Because video files are large, teams often look first for the lowest storage price. But video cost also comes from transcoding, playback compatibility, peak bandwidth, access control, analytics, and abnormal download handling. The right location depends on content purpose.
Your own server fits small trials
A few low-traffic public videos can run from a server during early validation. Watch bandwidth, range requests, interrupted playback, backups, and traffic peaks. A web directory is rarely a good long-term video library.
Object storage fits files and downloads
Object storage is useful for sources, renditions, thumbnails, captions, and archives. With CDN it can support downloads and basic playback. Adaptive bitrate, analytics, DRM, and advanced review require additional services.

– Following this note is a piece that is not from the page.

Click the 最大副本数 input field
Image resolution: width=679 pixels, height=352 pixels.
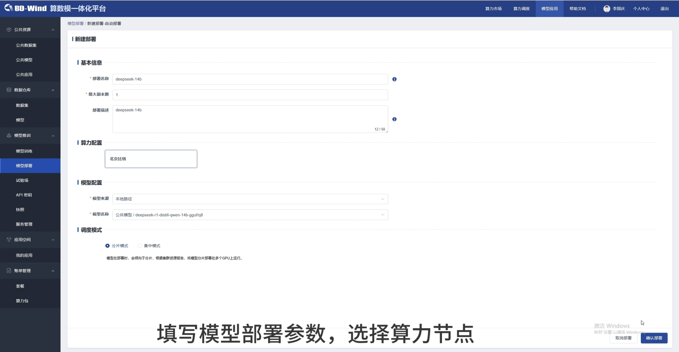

Video platforms fit complex viewing businesses
Courses, membership video, live replay, and high concurrency often fit a video cloud or dedicated platform. These provide templates, players, access control, analytics, and hotlink protection. The tradeoff is provider dependence and recurring cost, so preserve sources and metadata for exit.
| Route | Fits | Watch |
|---|---|---|
| Own server | Few public videos | Bandwidth, backup, peaks |
| Object storage + CDN | Downloads, VOD files, archives | Permissions and transcoding |
| Video platform | Courses, members, live replay | Recurring cost and exit plan |
Ask whether the content needs control
Promo clips need smooth access, internal training needs audience control, paid courses need sharing limits, and archives need retention. Separating those goals prevents a single unit price from misleading the architecture.